> Podany tekst:
╔══

Społecznik w dobie rewolucji cz. 6
W Moskwie dał o sobie znać nowy rys na charakterze Józefa Grabowskiego: społecznikostwo. Od początku pobytu w stolicy Grabowscy, na miarę swoich możliwości, sami niewiele mając, przeróżnymi sposobami pomagali jeszcze mniej od nich mającym. Zrazu indywidualnie, z czasem poprzez powstające instytucje charytatywne, często je prawnie porządkując lub tworząc od nowa. Dożywiali, organizowali, wydeptywali ścieżki do różnych wysokich instancji. Głównie się troszczyli o dzieci polskie, ale i sierot rosyjskich nie pomijali, zwłaszcza tych proletariackich, bo ich ojcowie głównie w prowadzonej wojnie ginęli. Po wybuchu rewolucji październikowej Grabowski był już w Moskwie znanym szerokiemu ogółowi społeczeństwa i nowej władzy, pełnym poświęcenia społecznikiem. Ta jego i Kazi serdeczna popularność uratowała i jemu i jego żonie życie.

╚══

> Zadanie do wykonania:
Proszę odpowiedzieć: co według tekstu o Józefie Grabowskim uratowało życie jemu i jego żonie?

> Dostarczony materiał:
╔══

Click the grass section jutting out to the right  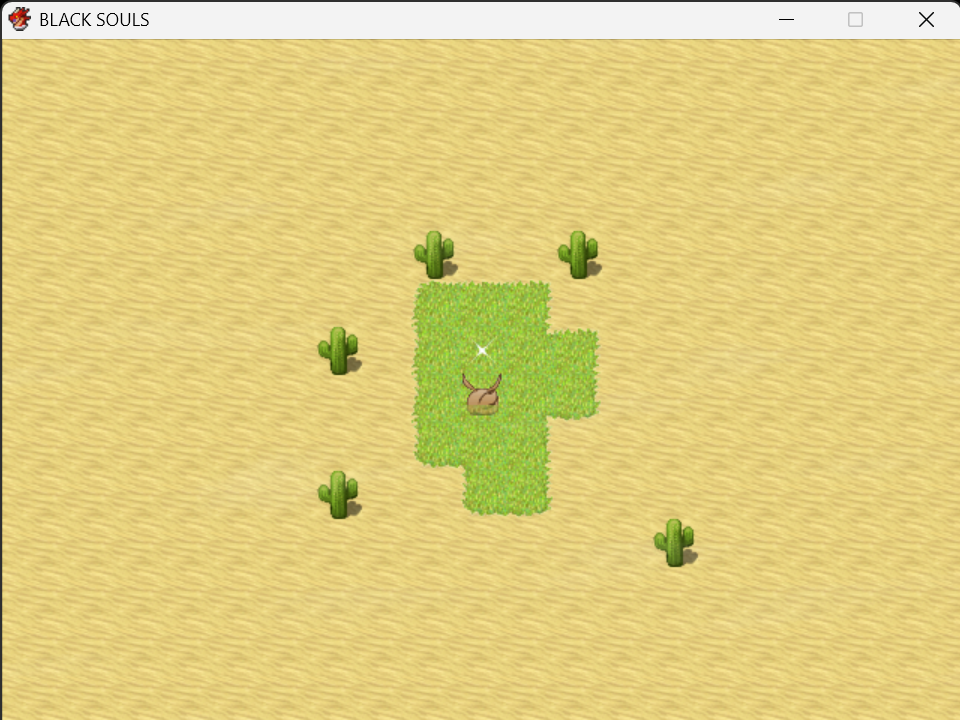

╚══
╔══

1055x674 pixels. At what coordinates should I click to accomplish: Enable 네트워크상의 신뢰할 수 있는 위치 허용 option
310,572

╚══

> Wynik ćwiczenia:
Serdeczna popularność jego i Kazi.